Testifying to the House Financial Services Committee, Federal Reserve Chair Jerome Powell stressed the impact that the U.S. opioid crisis is having on the nation’s economy.
“An extraordinary number of people are taking opioids in one form or another and it weighs on labor force participation,” Powell said at the Wednesday hearing. “It’s a national crisis, really. The humanitarian crisis of it is completely compelling but the economic impact is also quite substantial.”
Numbers support that statement. A study found that between 2000 and 2016, the opioid crisis cost the U.S. about $37.8 billion in state and federal taxes. State governments lost $10.1 billion in income tax revenue, while the federal government lost $26 billion during that time.

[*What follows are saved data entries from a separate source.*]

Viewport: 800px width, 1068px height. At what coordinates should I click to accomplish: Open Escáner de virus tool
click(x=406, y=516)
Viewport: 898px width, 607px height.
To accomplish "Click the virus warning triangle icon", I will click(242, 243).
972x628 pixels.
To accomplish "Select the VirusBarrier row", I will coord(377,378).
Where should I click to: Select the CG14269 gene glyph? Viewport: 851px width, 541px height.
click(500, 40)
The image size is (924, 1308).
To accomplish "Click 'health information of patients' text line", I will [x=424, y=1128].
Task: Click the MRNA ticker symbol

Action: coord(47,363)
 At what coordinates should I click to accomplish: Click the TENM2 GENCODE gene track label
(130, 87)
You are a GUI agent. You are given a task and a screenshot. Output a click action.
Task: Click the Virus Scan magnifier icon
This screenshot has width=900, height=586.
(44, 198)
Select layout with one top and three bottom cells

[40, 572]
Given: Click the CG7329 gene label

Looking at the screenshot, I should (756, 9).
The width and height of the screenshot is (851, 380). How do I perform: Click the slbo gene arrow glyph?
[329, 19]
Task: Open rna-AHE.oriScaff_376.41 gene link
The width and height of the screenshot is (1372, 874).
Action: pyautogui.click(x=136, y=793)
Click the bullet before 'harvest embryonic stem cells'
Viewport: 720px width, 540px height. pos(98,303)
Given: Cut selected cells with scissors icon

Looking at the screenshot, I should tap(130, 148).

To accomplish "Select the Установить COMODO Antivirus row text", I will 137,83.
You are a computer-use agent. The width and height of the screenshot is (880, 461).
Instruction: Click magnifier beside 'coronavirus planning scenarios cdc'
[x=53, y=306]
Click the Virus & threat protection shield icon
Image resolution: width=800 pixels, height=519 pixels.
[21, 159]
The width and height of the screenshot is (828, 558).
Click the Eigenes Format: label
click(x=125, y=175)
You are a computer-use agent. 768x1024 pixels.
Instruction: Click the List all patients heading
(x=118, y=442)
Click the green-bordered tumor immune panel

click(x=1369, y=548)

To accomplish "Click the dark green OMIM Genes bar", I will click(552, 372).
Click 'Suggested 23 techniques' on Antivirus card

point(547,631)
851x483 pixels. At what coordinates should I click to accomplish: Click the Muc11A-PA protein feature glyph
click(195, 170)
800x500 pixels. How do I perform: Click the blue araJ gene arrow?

And the White House’s Council of Economic Advisers (CEA) puts that number significantly higher. It estimates that the opioid crisis cost the economy $504 billion in 2015 — 2.8% of GDP that year.
‘We want prosperity to be broadly shared’
Powell hinted at the effects of the crisis on the economy.
“We all want the U.S. economy to grow faster and be larger, and we want prosperity to be broadly shared,” Powell said. “There are people who are in their prime working years who are on opioids, and it’s a national crisis.”
In June 2019, the labor force participation rate stood at 62.9%. And research has suggested that prescription opioid use has contributed to a decline in this percentage. A Cleveland Fed study concluded that “prescription opioids can account for 44% of the realized national decrease in men's labor force participation between 2001 and 2015” and a 17% decline for prime age women.
Powell’s comments and the Cleveland Fed study are on part with a 2018 chart from Deutsche Bank’s Torsten Slok showing that the opioid crisis appeared to be contributing to decreased labor force participation, especially in certain U.S. states.
West Virginia, Mississippi, Alabama, and Arkansas saw a particularly high correlation between opioid prescriptions and lack of labor market participation, as the chart shows.
This hasn’t gone unnoticed by politicians of both parties. In October 2018, President Trump signed a bipartisan bill aimed tackling opioid addiction in the country. The bill reauthorized funding from the Cures Act, “which put $500 million a year toward the opioid crisis, and makes tweaks to hopefully give states more flexibility in using the funding.”
Presidential candidates Sens. Kirsten Gillibrand (D-NY) and Elizabeth Warren (D-MA) each released their own plans for addressing the issue as well.